- [RECORD SET]
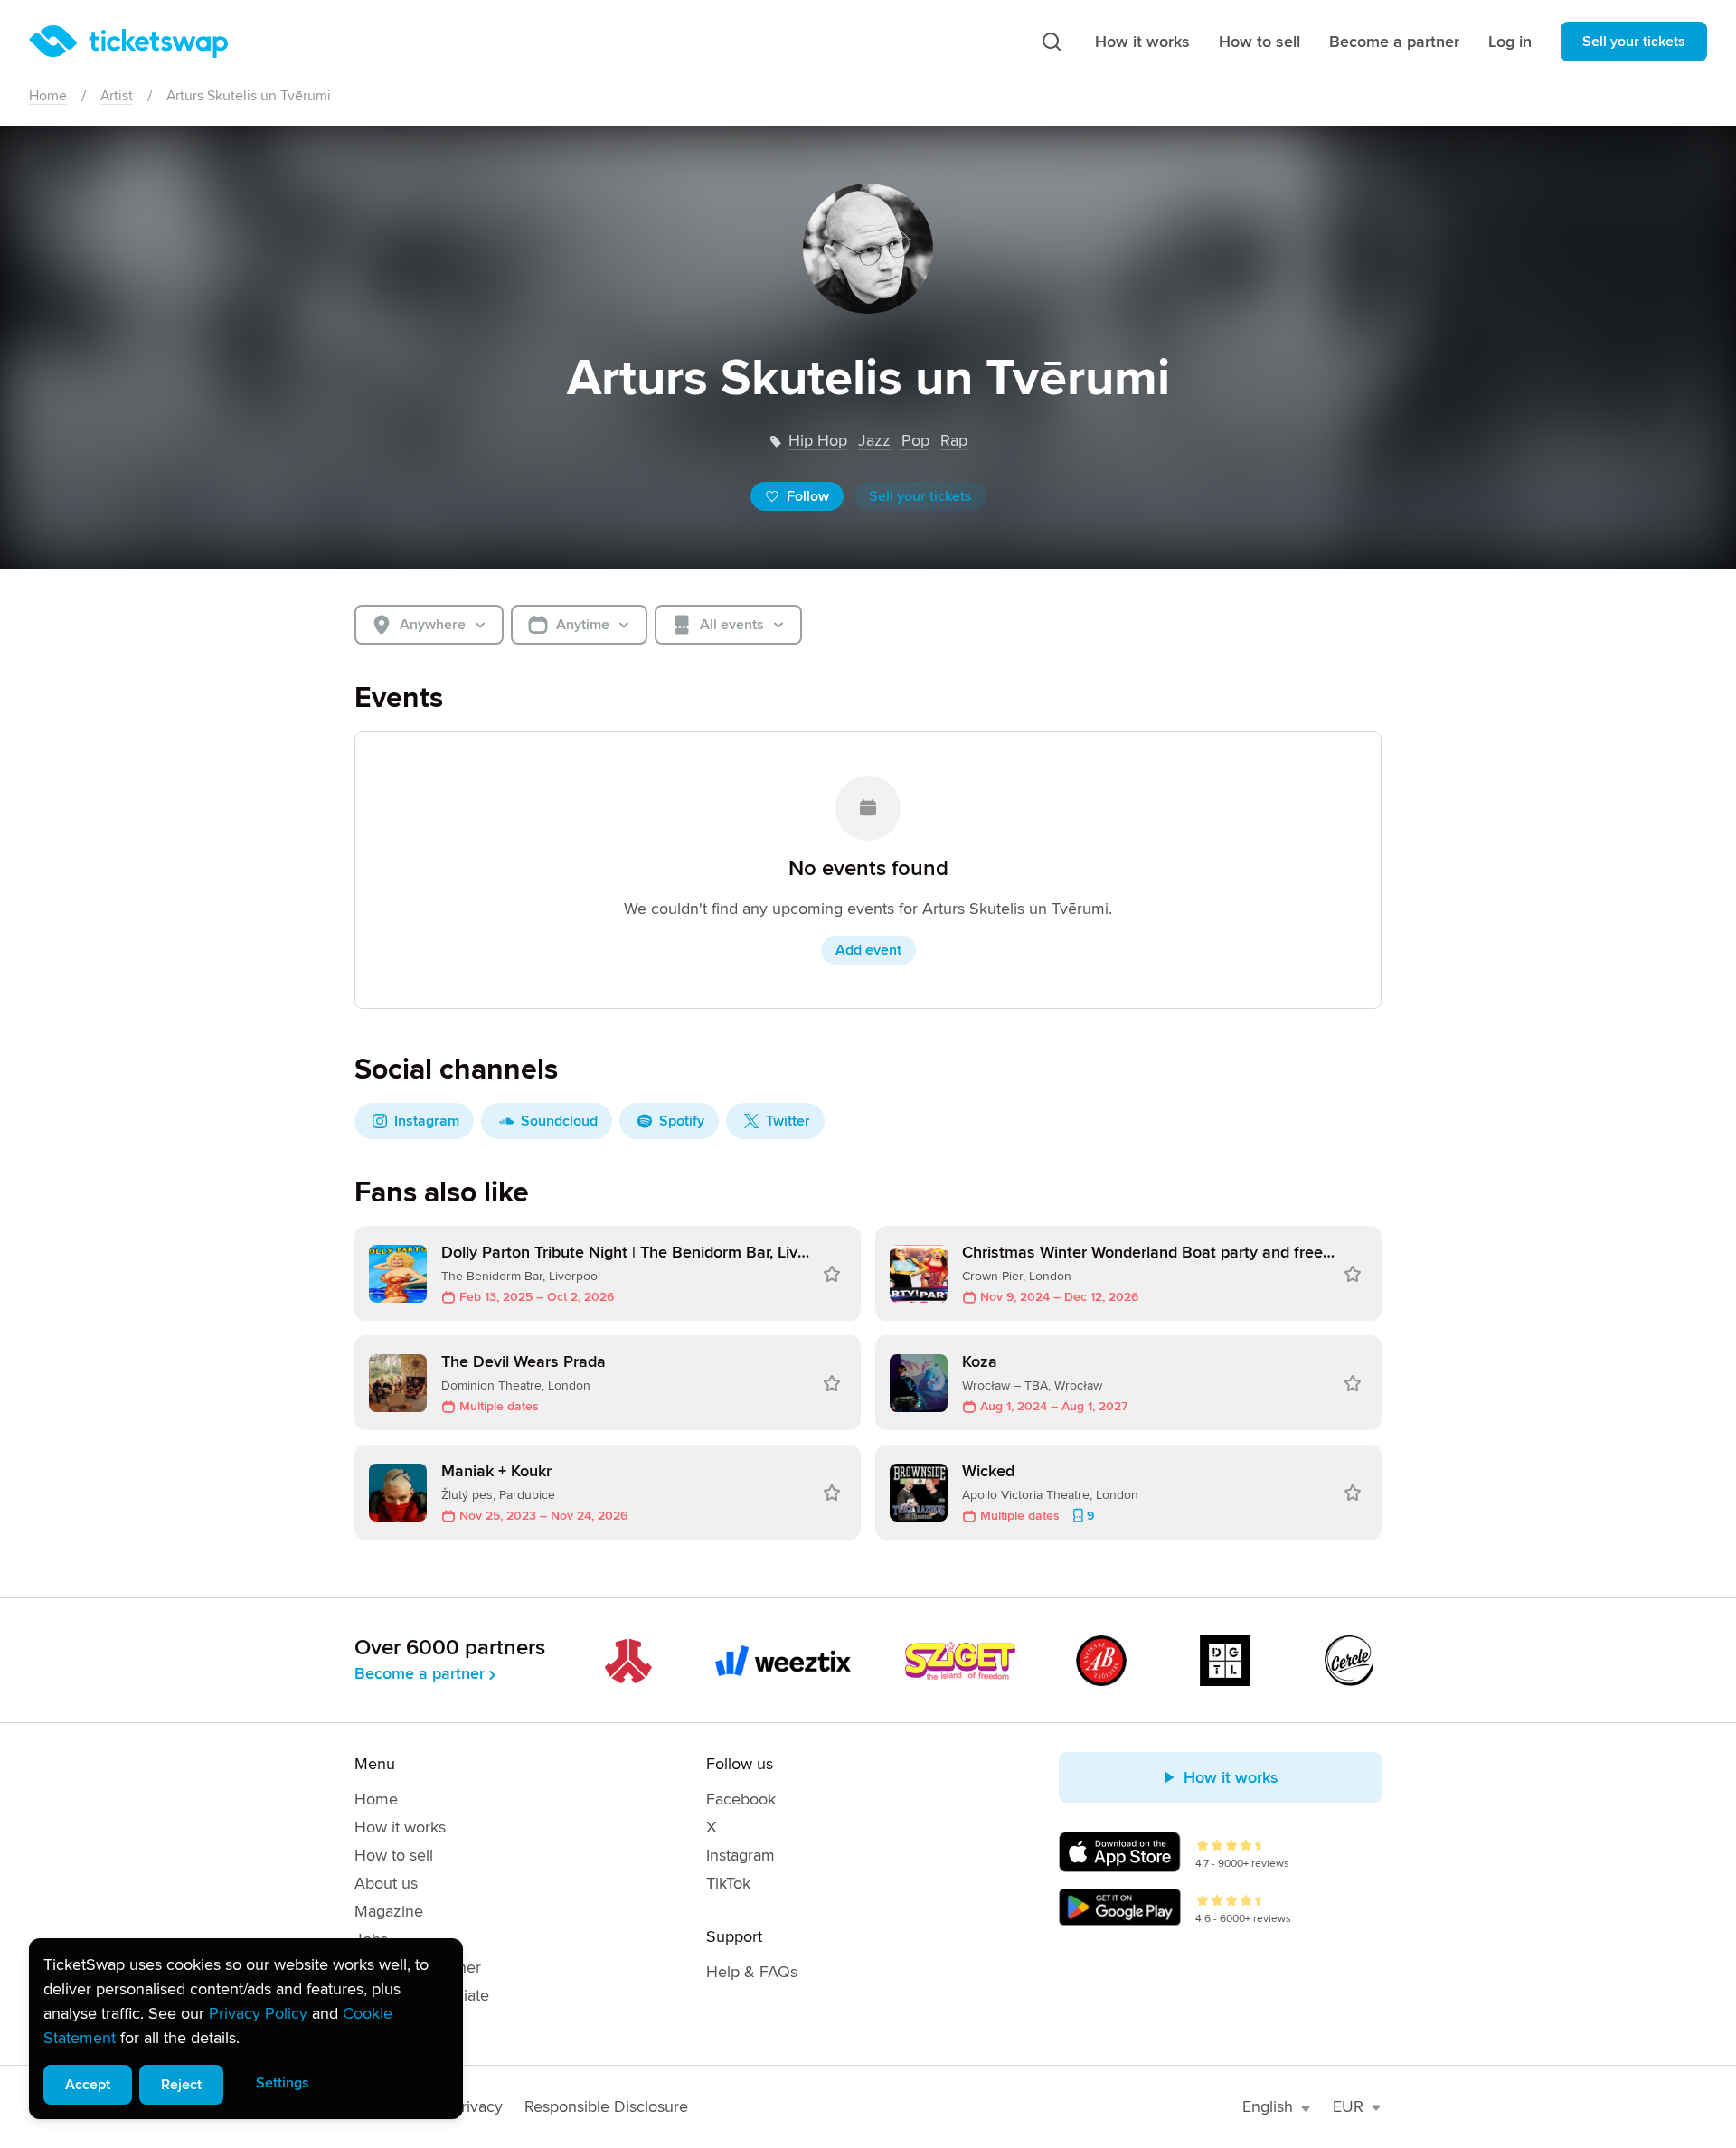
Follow (808, 496)
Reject (181, 2085)
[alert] (246, 2028)
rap (953, 440)
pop (915, 440)
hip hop (817, 440)
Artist (116, 96)
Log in (1510, 42)
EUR (1348, 2106)
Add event (868, 950)
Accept (87, 2085)
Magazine (388, 1911)
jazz (874, 440)
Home (48, 96)
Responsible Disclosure (606, 2106)
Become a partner (1394, 42)
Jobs (371, 1939)
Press (373, 2023)
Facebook (741, 1799)
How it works (1142, 42)
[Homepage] (128, 41)
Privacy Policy (258, 2013)
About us (386, 1883)
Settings (282, 2083)
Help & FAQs (751, 1972)
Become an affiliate (421, 1995)
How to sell (1259, 42)
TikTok (728, 1883)
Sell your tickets (1633, 42)
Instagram (740, 1855)
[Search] (1051, 41)
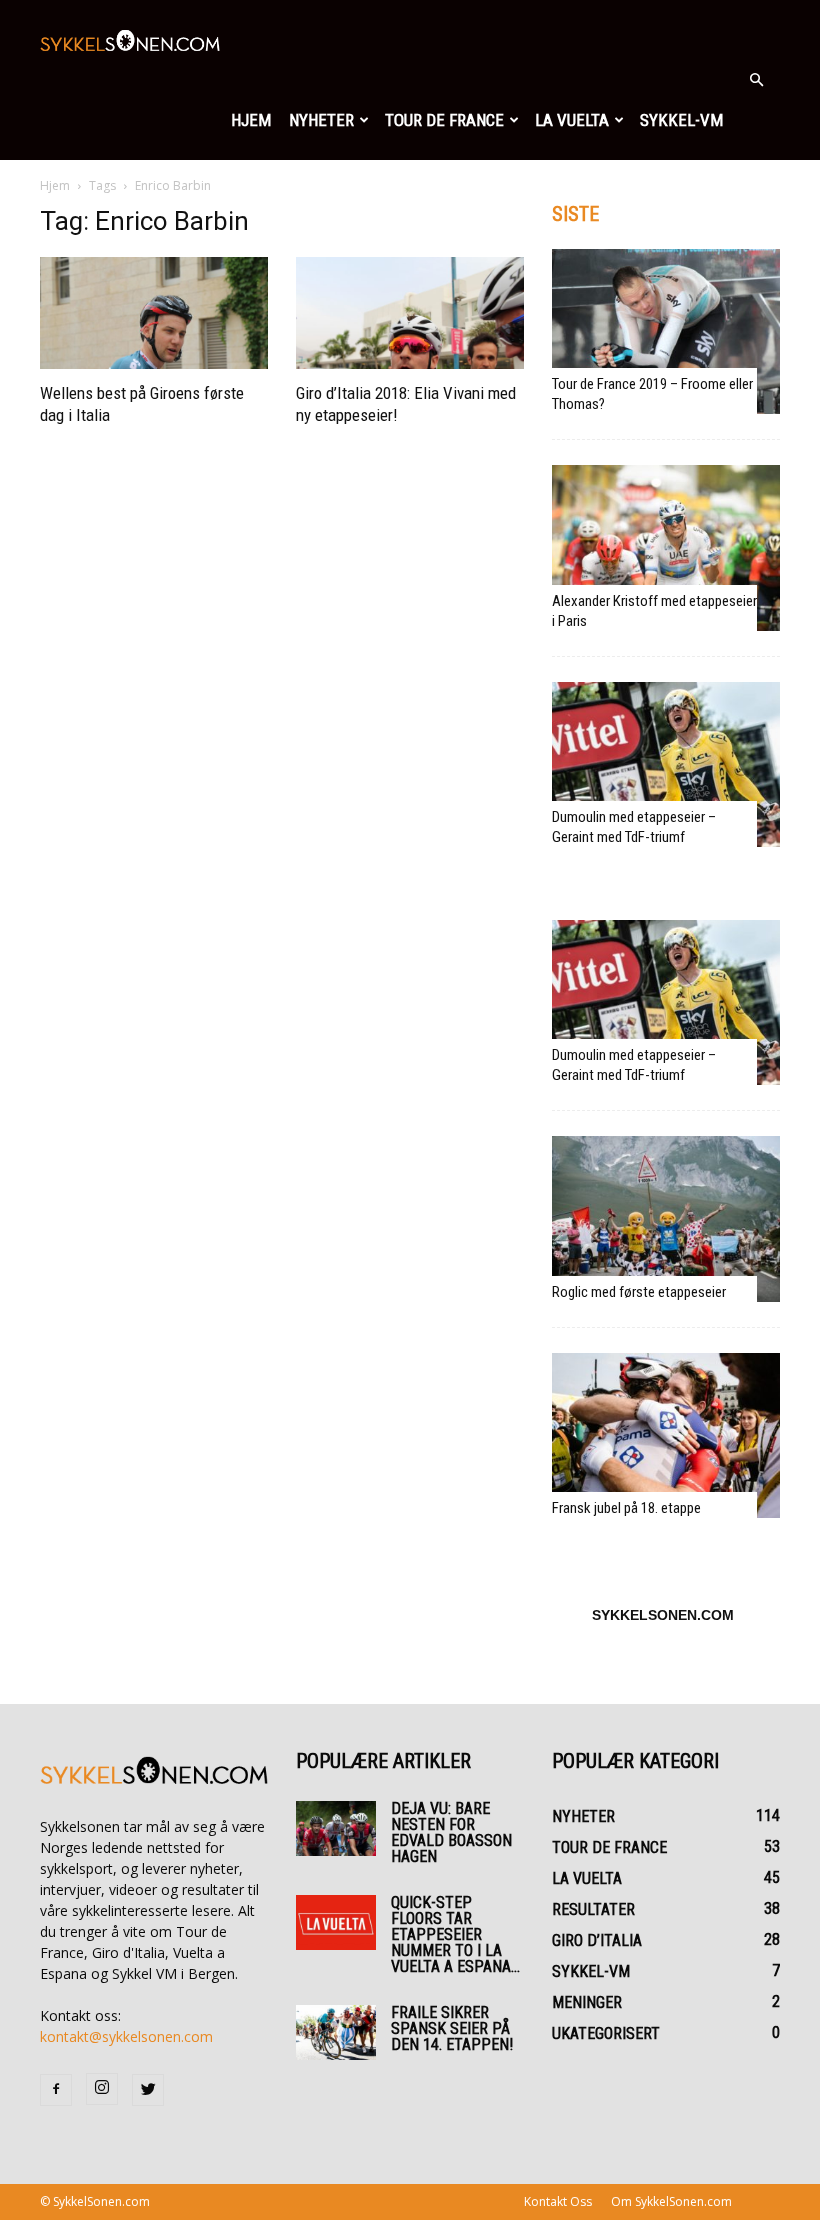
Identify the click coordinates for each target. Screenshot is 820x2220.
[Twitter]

- [WHAT NEEDS TO BE DONE]
Leaving out all pictures, print exactly the lines above from the one containing "[Search] (1051, 41)" through the last line of the entries.

- [THE COMPLETED TASK]
[Search] (1051, 41)
Identify the click coordinates for each target. Screenshot is 820x2220.
[Twitter]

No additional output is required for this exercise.